For the past two and a half years, Muku has been my most-visited restaurant in Calgary. Either as a fuel-up on the way home to Edmonton from a ski or hiking trip, or for when I feel like some ramen that doesn’t taste of rotten fish.
A friend of mine introduced me to Muku (and probably the best ramen and topping combination on the menu) on a business trip a couple of years ago and I haven’t shut up about it since.
If you know me in person, we’ve probably been here together and you know exactly how I feel, but fuck that, let’s write a post anyways.
Upon first glance, Muku is nothing special. It’s nestled in a run-down corner of Kensington, sorta close to a Chicken on the Way. The parking lot is confusing, tiny, and old, and the building is nothing special either.
But then you walk in and something is a little bit different.
You probably won’t notice at first, but give it a few minutes.
Maybe when the staff come to bring you water or take your order.
Then suddenly it hits you.
Muku (a Japanese restaurant, if you’re slow on the uptake) is staffed by JAPANESE PEOPLE.
WHAT THE FUCK.
In Vancouver, all of the sushi places were inexplicably owned by Koreans, and in Alberta it’s generally a combination of other Asian races and weeaboos. Now I hate to bring race into this, but it needs to be mentioned. I’m not discriminating against other nationalities that own ramen shops, but if I wanted the cuisine of a particular country, I would most likely trust the restaurant owned by people of that nationality. They probably have more exposure to their own ethnic cuisine and they would know what constitutes a good dish.

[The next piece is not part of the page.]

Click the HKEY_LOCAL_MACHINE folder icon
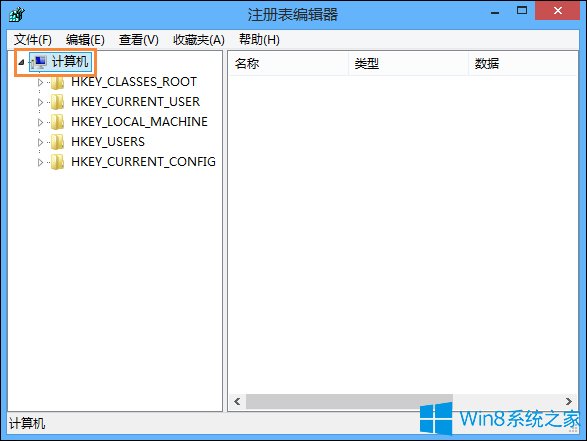The image size is (587, 441). (57, 122)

Alright, enough rambling, onto the actual food.
My co-worker shared her favorite combination with me years ago and I still get the same thing to this day.
Here it is:
Tonkotsu Chashu Wonton Ramen, add extra pork belly, add se-abura.
It’s a pork bone based broth, with pork shoulder, belly, wontons, extra pork belly and pork fat.
Now four of the items above are either pork fat or mostly comprised of pork fat, so this isn’t for the faint of heart.
However, this IS for those who want to take a spiritual trip to umami nirvana.
The broth is intensely savoury and leaves your mouth watering after the first sip. The broth leaves the buttery oil on your palate long after you’ve swallowed, and you’re left with a lingering, lip-smacking, meaty after-taste.
Noodles are perfect, if a bit on the firmer side, and the toppings are generally top notch. My one complaint would be that the shoulder is slightly on the drier side as it’s a lean cut, but the extra fat and pork belly are more than enough to make up for it.
Portions are fairly gigantic, and service is friendly and very non-intrusive (possibly due to language barriers. Don’t hate, just saying it as it is), and to top it off, you can get these little bags of fruity milk/yogurt candies.
What else is there.
Oh, if I really want to gripe, the chairs/tables are kinda dingy looking and the washroom is the size of gnat, but the purpose of a ramen shop is not for you to ogle the furniture or take really luxurious shits.
If you couldn’t tell already, I really, really like this place.
The food is honest and delicious, with large portions and a very fair price. The staff are efficient and friendly, the service fast, and the quality has been consistent for the last three years.
Chances are, you’ve probably heard me raving about this place, but if not, go check them out, it’s worth it.